Eu vivi durante duas guerras do Vietnã e sei o que é a guerra - você nunca sabe se estará vivo esta tarde ou à noite. Existe medo, raiva e desespero. Se você não conseguir lidar com essas coisas, não conseguirá sobreviver. É por isso que a nossa prática é fazer um piquenique aqui e agora, sem esperar. É possível para os israelenses e palestinos fazerem um piquenique para que todos possam aproveitar cada momento? Acho que sim.

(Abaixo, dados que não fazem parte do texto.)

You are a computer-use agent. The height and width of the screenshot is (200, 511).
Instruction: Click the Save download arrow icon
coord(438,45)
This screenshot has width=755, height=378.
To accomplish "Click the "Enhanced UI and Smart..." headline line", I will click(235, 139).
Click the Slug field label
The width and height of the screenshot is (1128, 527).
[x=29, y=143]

O piquenique pode estar acontecendo agora mesmo, neste exato momento. Uma bomba pode explodir hoje, mas, mesmo assim, faremos nosso piquenique. Estamos todos juntos sentados aqui. Não há nada a fazer. Apenas sentir o prazer de estarmos sentados, sem preocupação - por que sentar-se é um prazer. Ouvir alguém falar também é um prazer. Não precisamos aprender nada, passar em nenhuma prova ou ter diploma. Apenas sentamos e aproveitamos a inspiração e a expiração, ouvindo alguém falando sobe paz. Não é minha intenção dar a ninguém idéias sobre a paz; vocês já estão cheios de idéias. Nossa intenção é sermos paz, aqui, nesse presente instante.

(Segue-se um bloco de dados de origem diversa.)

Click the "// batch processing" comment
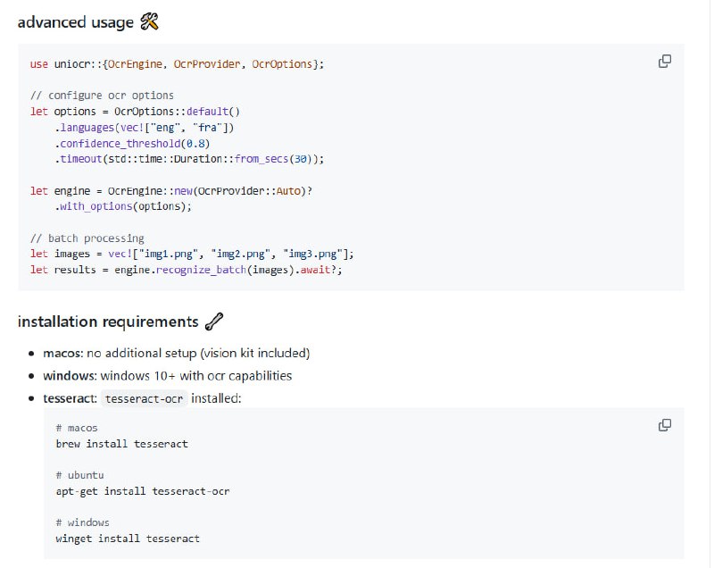The image size is (714, 568). coord(87,238)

Frequentemente, nossos corpos não estão em paz. Podemos aprender a trazer paz para o nosso corpo, aqui e agora. Ele sofre, especialmente durante os tempos de guerra. Sentimos tensão, stress e pressão. Tratamos nosso corpo de maneira bastante dura e ele está cheio de conflitos. O modo como o tratamos o faz sofrer tanto que acabamos não tendo paz. Para trazer a paz para os nossos corpos, permitimos a eles descansar para que possam ter uma chance de se renovar e curar a si mesmos. Podemos fazer isso agora mesmo. Depois de uma ou duas horas, vamos nos sentir muito melhor. Não estamos apenas falando sobre a paz do corpo, estamos trazendo realmente a paz para dentro dele.
Todos nós temos sentimentos de tristeza, dor ou excitação. Nossos sentimentos fluem através de nós como um rio e frequentemente nos dominam. Estando juntos com nossos amigos que sabem como lidar com seus sentimentos e emoções, poderemos aprender também a lidar com os nossos. Em quinze minutos de respiração consciente, podemos começar a saber como lidar com o nosso medo, desespero e raiva; isto é muito importante. Se você não souber lidar com seu corpo e com seus sentimentos de raiva, medo e desespero, você não poderá falar de paz. Lidar bem com eles trará paz e harmonia ao seu corpo, sentimentos e emoções.
Quando estamos dominados, não percebemos as coisas como elas são; desenvolvemos percepções erradas sobre quem somos nós, quem são os outros e sobre como é o mundo. Estas percepções erradas são a base de todas as nossas ações que trazem infelicidade, destruição, medo e raiva. Precisamos ser capazes de lidar com nossas percepções, para que possamos saber quais percepções são corretas e quais incorretas. A maior parte do nosso sofrimento advém de nossas percepções erradas. Precisamos dedicar um tempo para observar profundamente a natureza de nossas percepções para que não sejamos apanhados por elas, pois são a base de todos os nossos sentimentos, emoções e aflições.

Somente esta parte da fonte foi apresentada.